[Recorded data]
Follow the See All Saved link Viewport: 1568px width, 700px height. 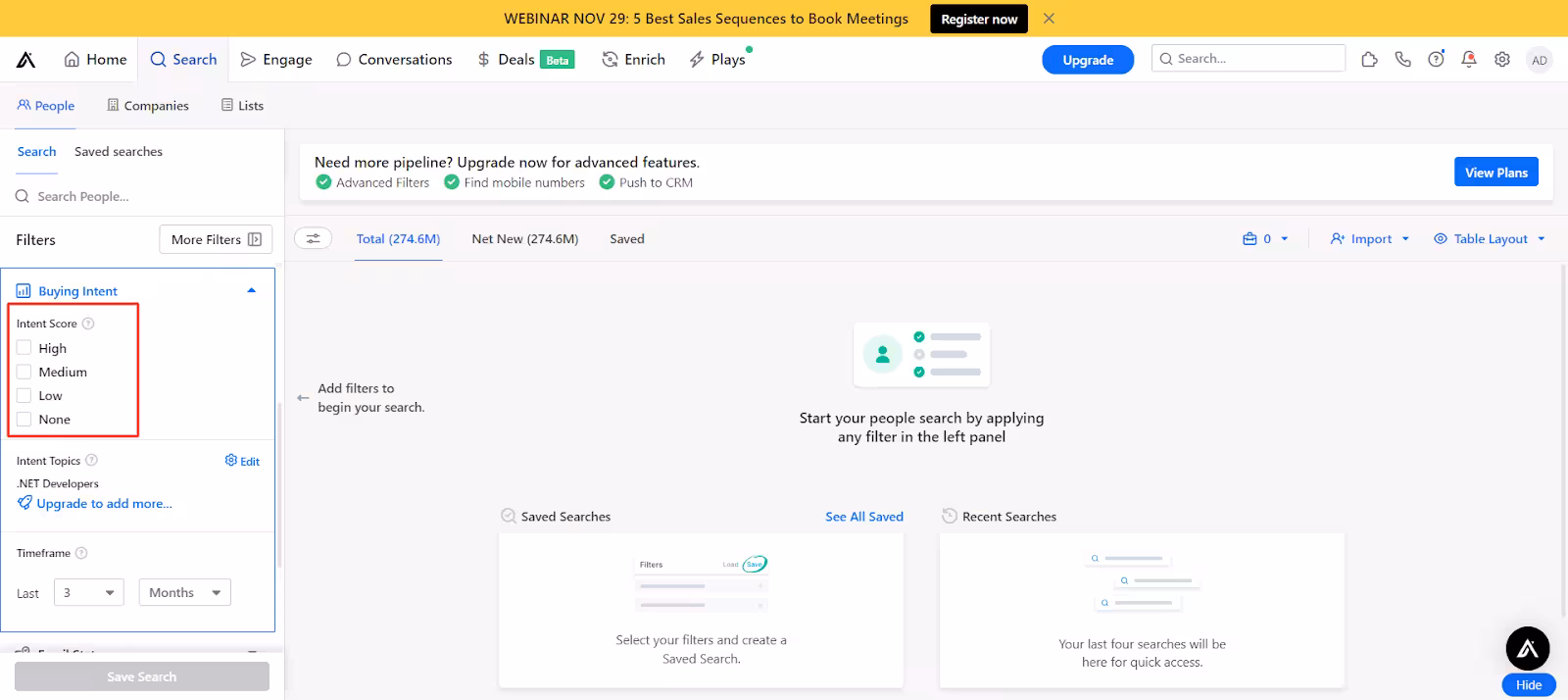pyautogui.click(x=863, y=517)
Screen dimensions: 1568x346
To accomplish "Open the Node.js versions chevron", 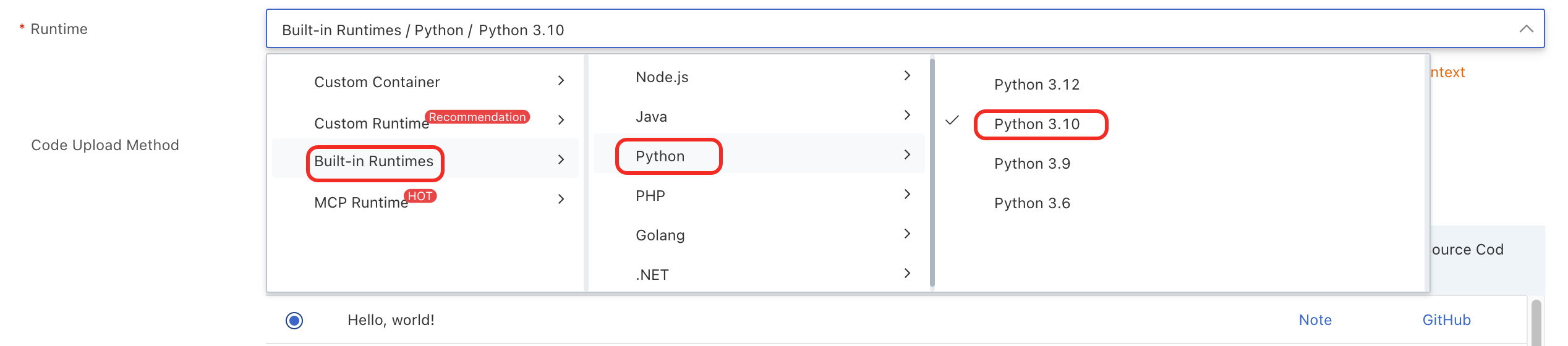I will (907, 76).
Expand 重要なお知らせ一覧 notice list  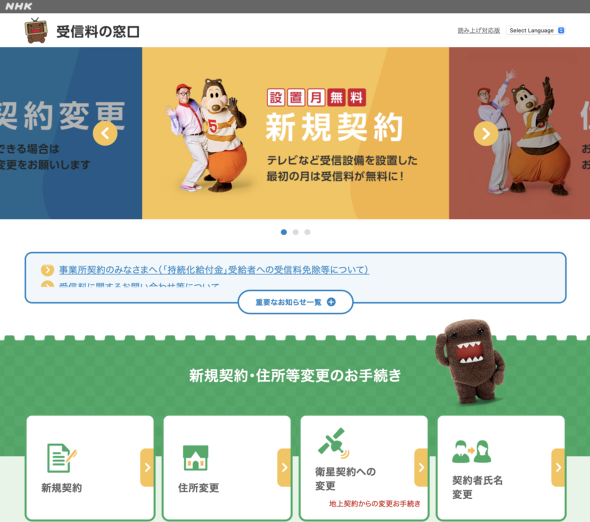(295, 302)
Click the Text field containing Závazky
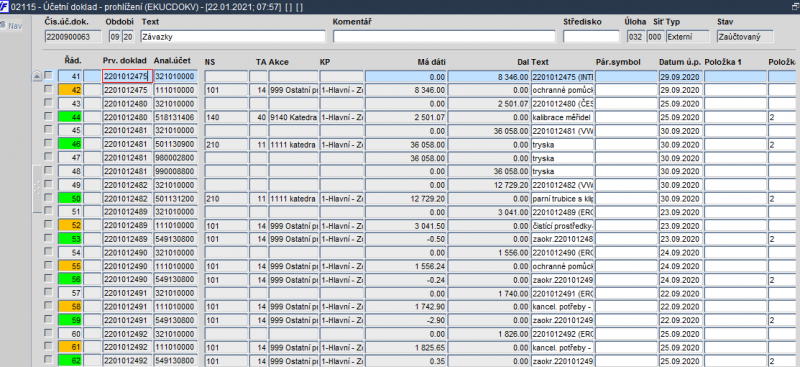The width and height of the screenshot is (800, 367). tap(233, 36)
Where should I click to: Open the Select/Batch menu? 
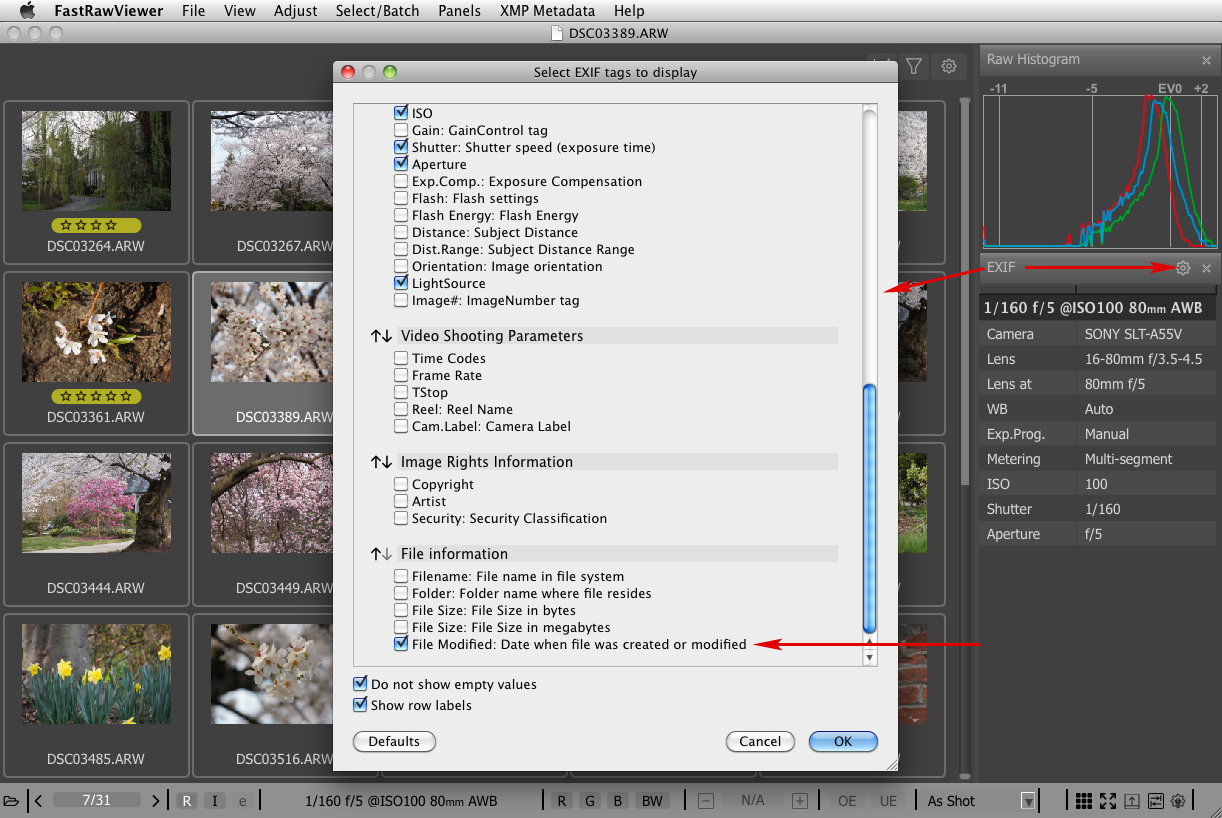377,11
--
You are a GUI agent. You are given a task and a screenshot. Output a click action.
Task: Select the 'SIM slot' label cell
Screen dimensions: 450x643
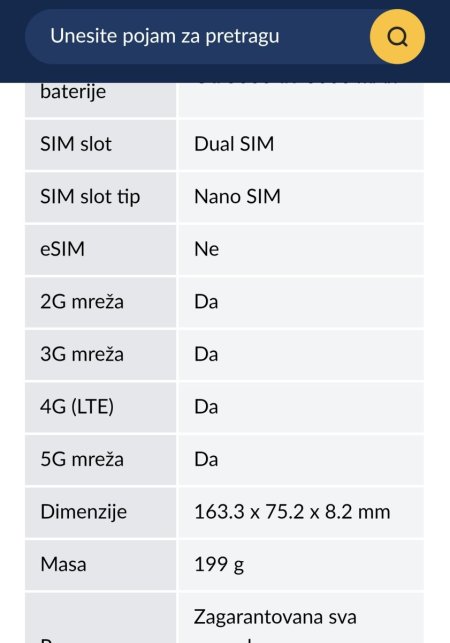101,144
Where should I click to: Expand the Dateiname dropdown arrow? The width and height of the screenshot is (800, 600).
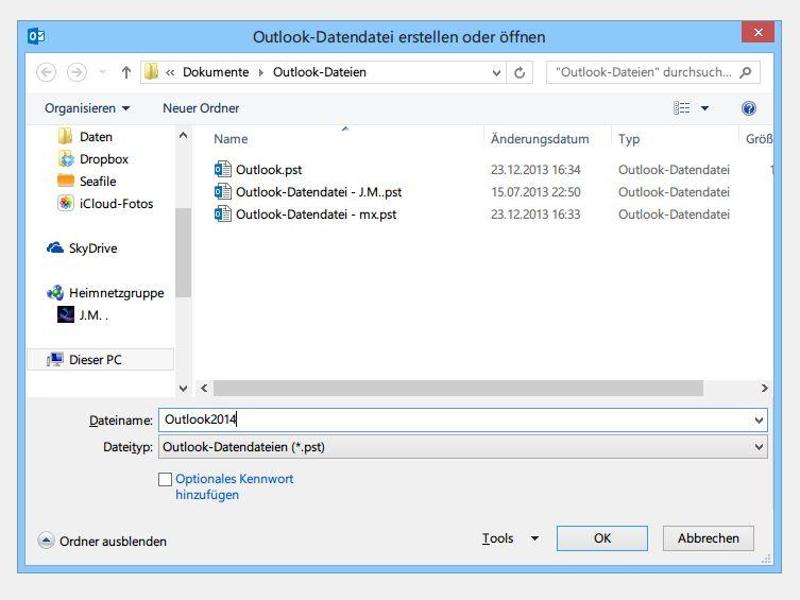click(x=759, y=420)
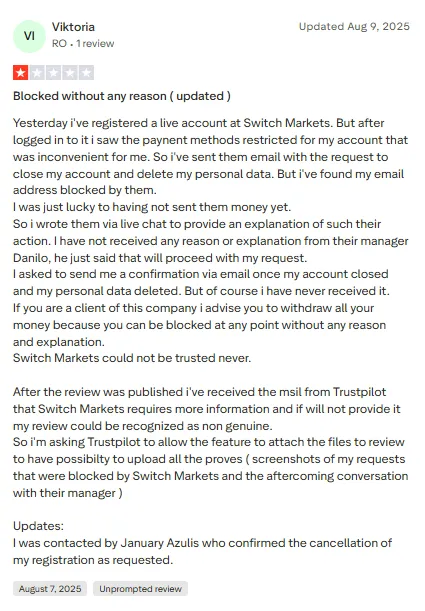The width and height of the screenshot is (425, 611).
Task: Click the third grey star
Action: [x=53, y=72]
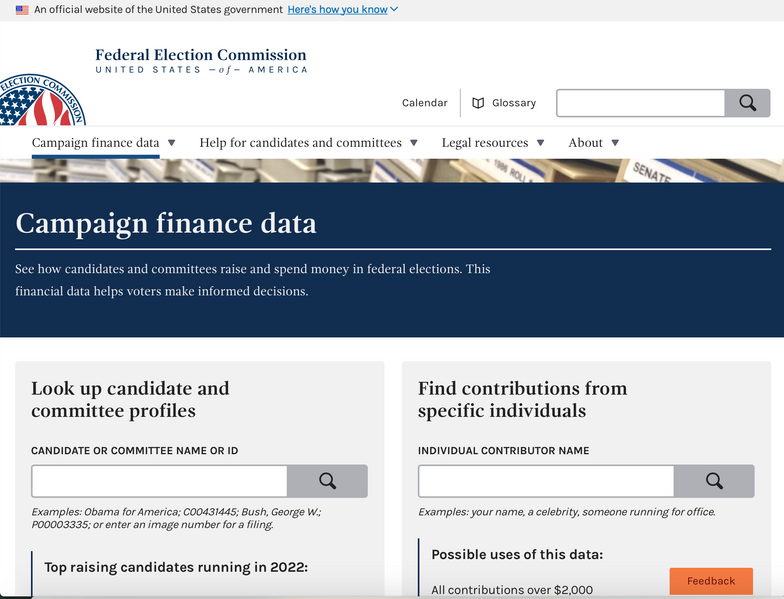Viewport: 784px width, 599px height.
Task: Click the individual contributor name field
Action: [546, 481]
==
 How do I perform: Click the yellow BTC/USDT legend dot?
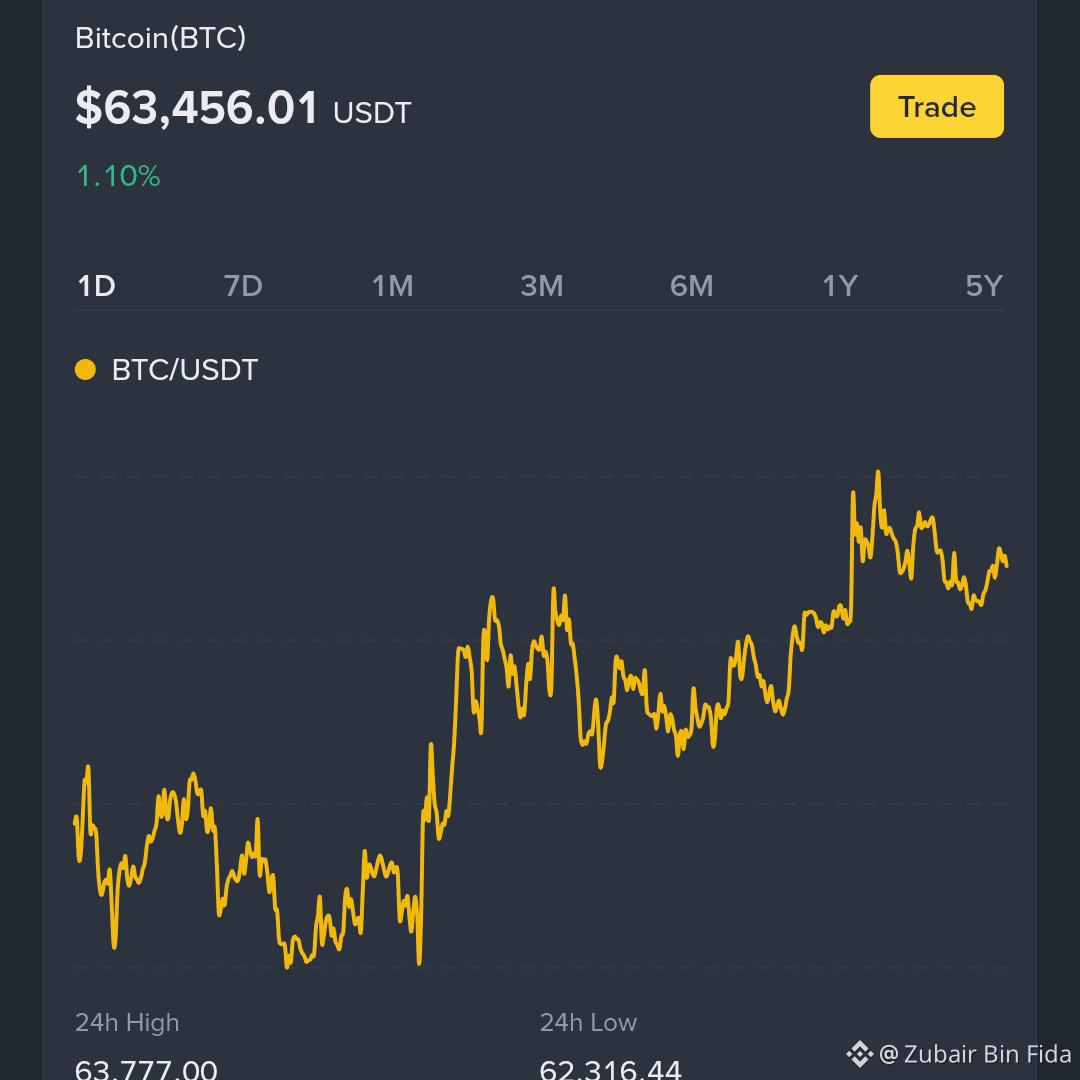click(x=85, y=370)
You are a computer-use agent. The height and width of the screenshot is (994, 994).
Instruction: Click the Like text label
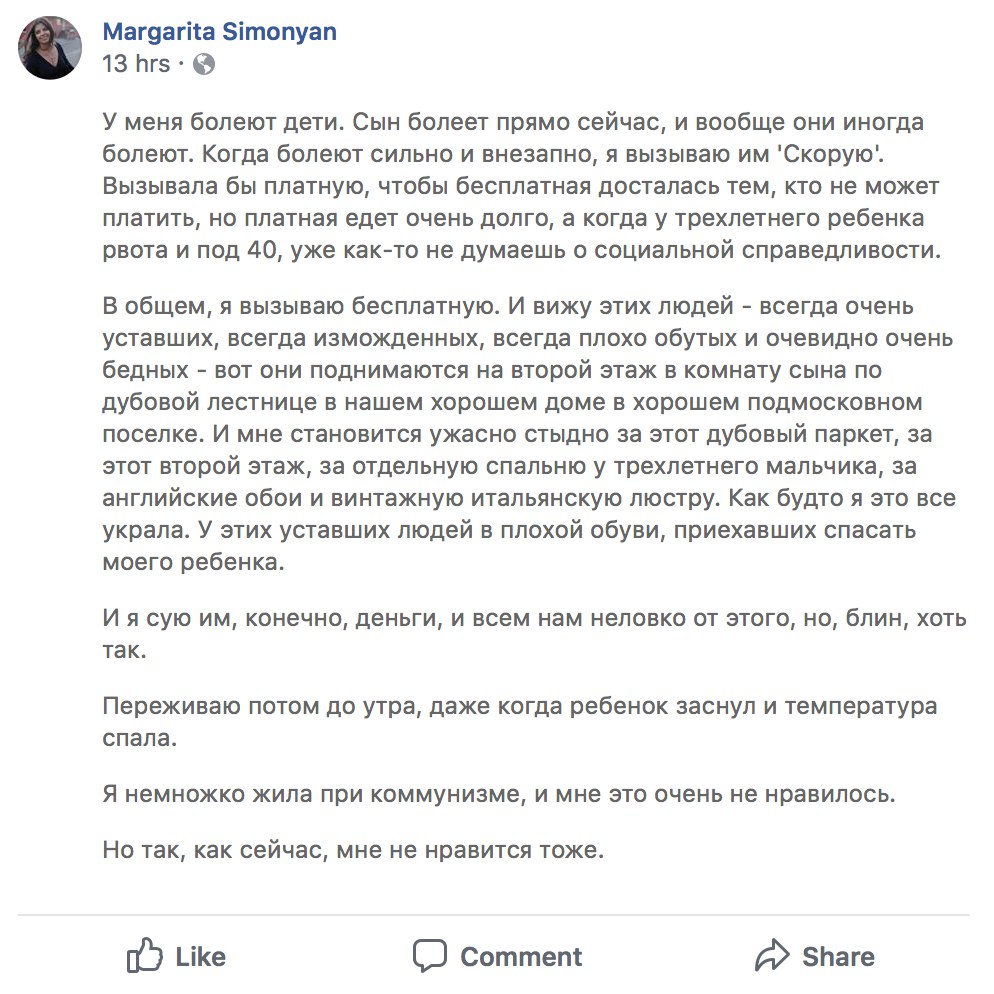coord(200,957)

What you have to do: The answer should consist of all lines from the records above that hold the word "agent".

Output for this task:
You are a GUI agent. You are given a task and a screenshot. Output a click action.
You are a computer-use agent. The height and width of the screenshot is (994, 994).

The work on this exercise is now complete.